Apart from the usual mood stabilizer drugs for bipolar disorder, Benzodiazepines, calcium channel blockers, and thyroid drugs are some other medicines that your doctor may think about giving you.


As with other mood stabilizers, benzodiazepines can take a while to work fully. While you’re waiting, your doctor may give you benzodiazepines to help with worry, insomnia, or agitation. Benzodiazepines are sedatives that work quickly. They usually start to work in 30 minutes to an hour.

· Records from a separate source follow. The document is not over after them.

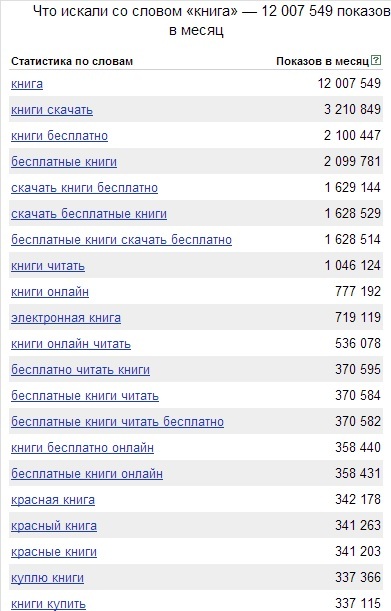Follow the «книги бесплатно онлайн» link
This screenshot has width=391, height=611.
point(82,448)
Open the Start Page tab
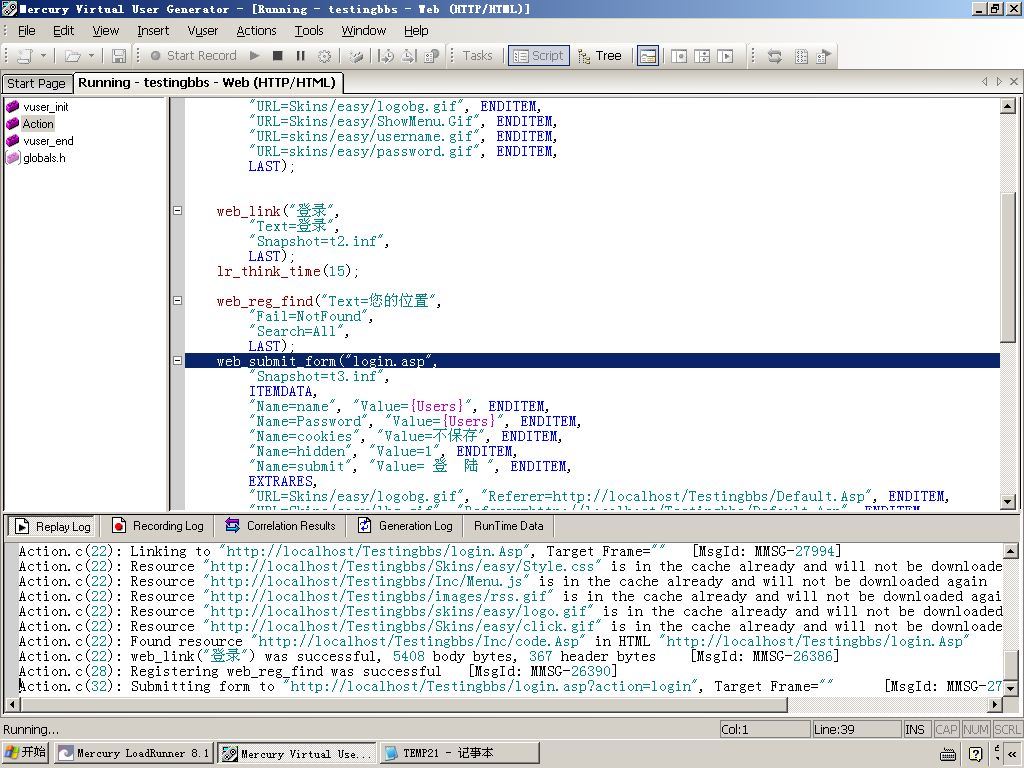The height and width of the screenshot is (768, 1024). tap(36, 84)
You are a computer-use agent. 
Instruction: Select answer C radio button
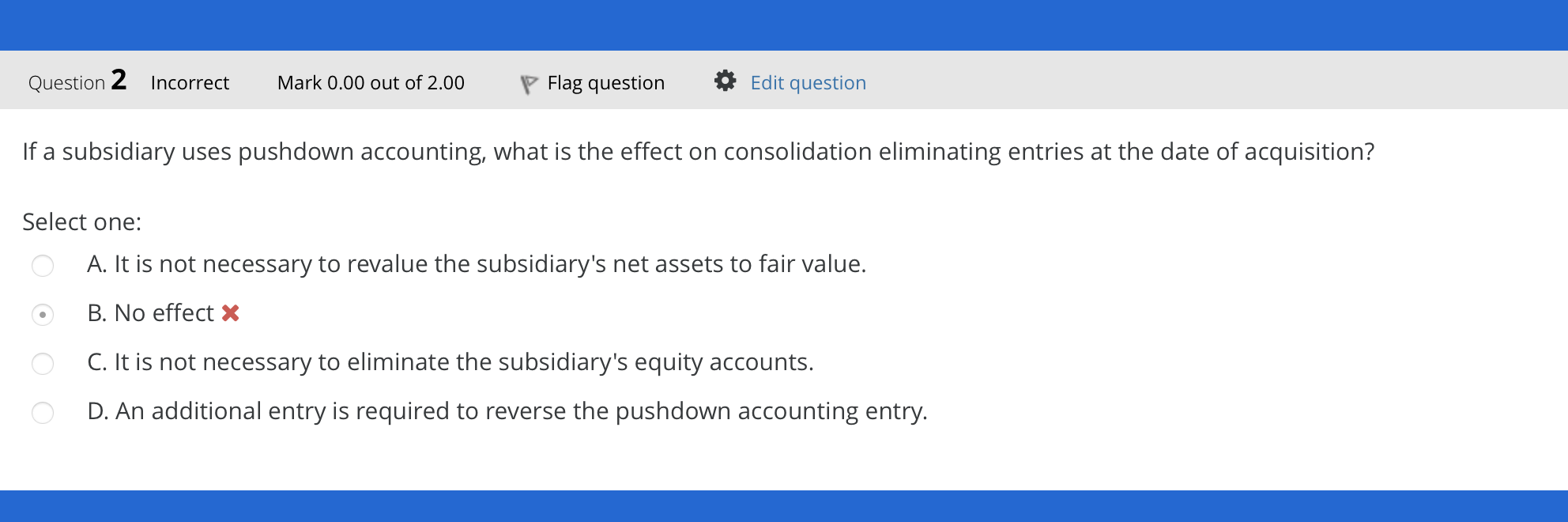point(43,363)
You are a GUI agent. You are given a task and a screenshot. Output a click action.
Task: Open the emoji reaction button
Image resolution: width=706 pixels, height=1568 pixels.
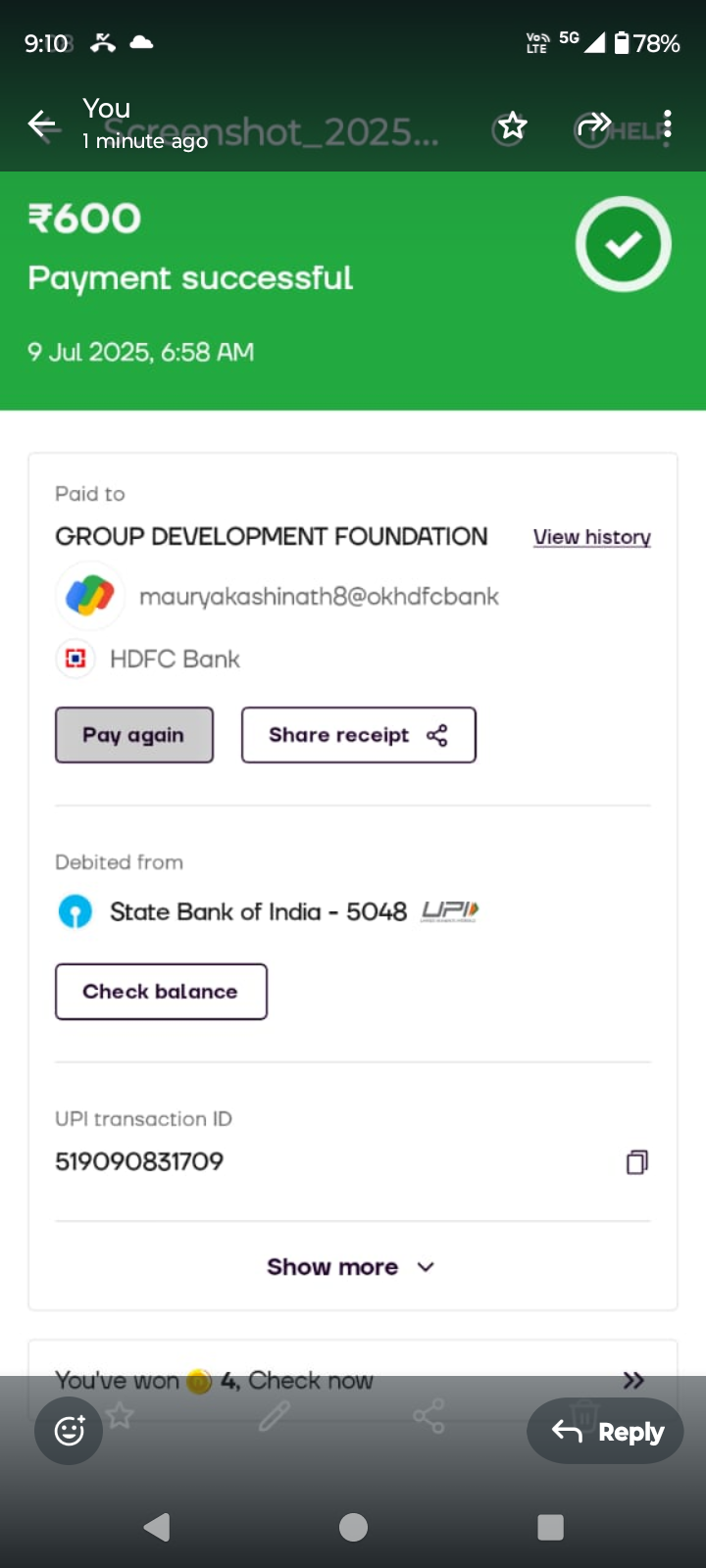69,1431
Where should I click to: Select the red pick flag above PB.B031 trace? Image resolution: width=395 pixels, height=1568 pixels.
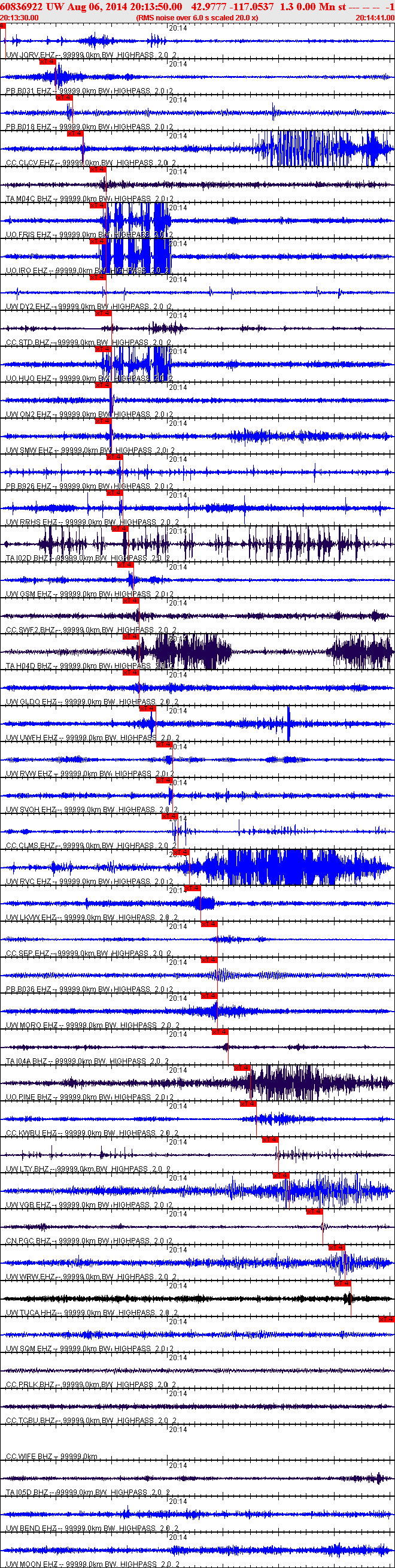(47, 62)
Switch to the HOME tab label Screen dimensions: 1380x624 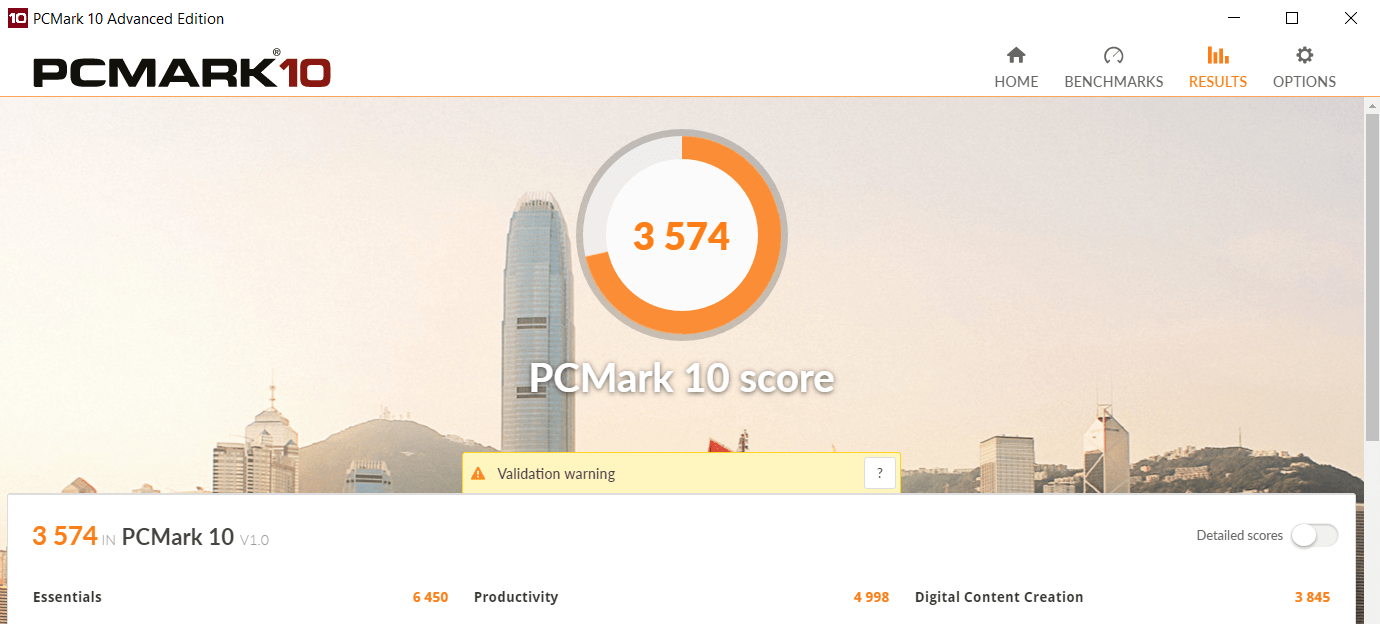[x=1016, y=82]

But because they can lead to addiction, these should only be used briefly while your antidepressant or mood stabilizer works. People who have abused drugs in the past should be extra careful.

Calcium Channel Blockers

Usually used to treat heart problems and high blood pressure, calcium channel blockers can also help keep your mood stable. Compared to regular mood stabilizers, they tend to have fewer side effects but aren’t as strong. However, they may be a good choice for people who can’t handle lithium or anticonvulsants.

Thyroid Medicine

People with bipolar disorder often have thyroid hormone levels that aren’t stable, especially those who have rapid cycles. Thyroid levels can also drop when lithium is used for treatment. In these situations, thyroid medicine may be added to the treatment plan. While more study is being done to see how well it works, thyroid medication seems like a good option for treating bipolar depression with few side effects.